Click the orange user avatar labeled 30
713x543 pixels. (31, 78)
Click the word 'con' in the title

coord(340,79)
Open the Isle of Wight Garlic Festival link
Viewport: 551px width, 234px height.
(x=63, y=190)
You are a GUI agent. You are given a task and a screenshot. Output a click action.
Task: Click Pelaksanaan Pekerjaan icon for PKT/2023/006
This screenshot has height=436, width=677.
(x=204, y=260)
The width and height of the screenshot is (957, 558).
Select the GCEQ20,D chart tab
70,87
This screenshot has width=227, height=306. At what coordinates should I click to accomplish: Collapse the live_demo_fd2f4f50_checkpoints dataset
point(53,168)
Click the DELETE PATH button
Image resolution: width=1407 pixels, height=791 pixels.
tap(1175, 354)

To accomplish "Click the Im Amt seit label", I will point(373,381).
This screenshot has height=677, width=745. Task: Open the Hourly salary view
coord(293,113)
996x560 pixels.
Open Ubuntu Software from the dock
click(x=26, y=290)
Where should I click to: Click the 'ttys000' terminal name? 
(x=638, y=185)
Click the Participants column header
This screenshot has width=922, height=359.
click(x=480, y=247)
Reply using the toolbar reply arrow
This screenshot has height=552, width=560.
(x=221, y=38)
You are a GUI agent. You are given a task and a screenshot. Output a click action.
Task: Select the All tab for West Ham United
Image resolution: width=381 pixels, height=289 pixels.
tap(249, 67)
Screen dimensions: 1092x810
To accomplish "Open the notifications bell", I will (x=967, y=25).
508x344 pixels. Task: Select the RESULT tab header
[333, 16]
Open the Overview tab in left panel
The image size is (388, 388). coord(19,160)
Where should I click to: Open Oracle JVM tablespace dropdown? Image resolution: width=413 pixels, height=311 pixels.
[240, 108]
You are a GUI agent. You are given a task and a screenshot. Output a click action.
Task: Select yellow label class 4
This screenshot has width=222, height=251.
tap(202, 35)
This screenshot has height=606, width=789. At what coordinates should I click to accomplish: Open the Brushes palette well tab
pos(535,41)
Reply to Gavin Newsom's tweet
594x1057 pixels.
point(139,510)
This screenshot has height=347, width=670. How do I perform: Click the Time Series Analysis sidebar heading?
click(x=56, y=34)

=======

### [PROBLEM TO SOLVE]
Reproduce all of the data above line by line, with no changes.

### [THE COMPLETED TASK]
Click the orange user avatar labeled 30
713x543 pixels. (31, 78)
Click the word 'con' in the title

coord(340,79)
Open the Isle of Wight Garlic Festival link
Viewport: 551px width, 234px height.
(x=63, y=190)
You are a GUI agent. You are given a task and a screenshot. Output a click action.
Task: Click Pelaksanaan Pekerjaan icon for PKT/2023/006
This screenshot has height=436, width=677.
(x=204, y=260)
The width and height of the screenshot is (957, 558).
Select the GCEQ20,D chart tab
70,87
This screenshot has width=227, height=306. At what coordinates should I click to accomplish: Collapse the live_demo_fd2f4f50_checkpoints dataset
point(53,168)
Click the DELETE PATH button
Image resolution: width=1407 pixels, height=791 pixels.
tap(1175, 354)

To accomplish "Click the Im Amt seit label", I will point(373,381).
This screenshot has height=677, width=745. Task: Open the Hourly salary view
coord(293,113)
996x560 pixels.
Open Ubuntu Software from the dock
click(x=26, y=290)
Where should I click to: Click the 'ttys000' terminal name? 
(x=638, y=185)
Click the Participants column header
This screenshot has width=922, height=359.
click(x=480, y=247)
Reply using the toolbar reply arrow
This screenshot has height=552, width=560.
(x=221, y=38)
You are a GUI agent. You are given a task and a screenshot. Output a click action.
Task: Select the All tab for West Ham United
Image resolution: width=381 pixels, height=289 pixels.
tap(249, 67)
Screen dimensions: 1092x810
To accomplish "Open the notifications bell", I will (x=967, y=25).
508x344 pixels. Task: Select the RESULT tab header
[333, 16]
Open the Overview tab in left panel
The image size is (388, 388). coord(19,160)
Where should I click to: Open Oracle JVM tablespace dropdown? Image resolution: width=413 pixels, height=311 pixels.
[240, 108]
You are a GUI agent. You are given a task and a screenshot. Output a click action.
Task: Select yellow label class 4
This screenshot has width=222, height=251.
tap(202, 35)
This screenshot has height=606, width=789. At what coordinates should I click to accomplish: Open the Brushes palette well tab
pos(535,41)
Reply to Gavin Newsom's tweet
594x1057 pixels.
point(139,510)
This screenshot has height=347, width=670. How do I perform: Click the Time Series Analysis sidebar heading?
click(x=56, y=34)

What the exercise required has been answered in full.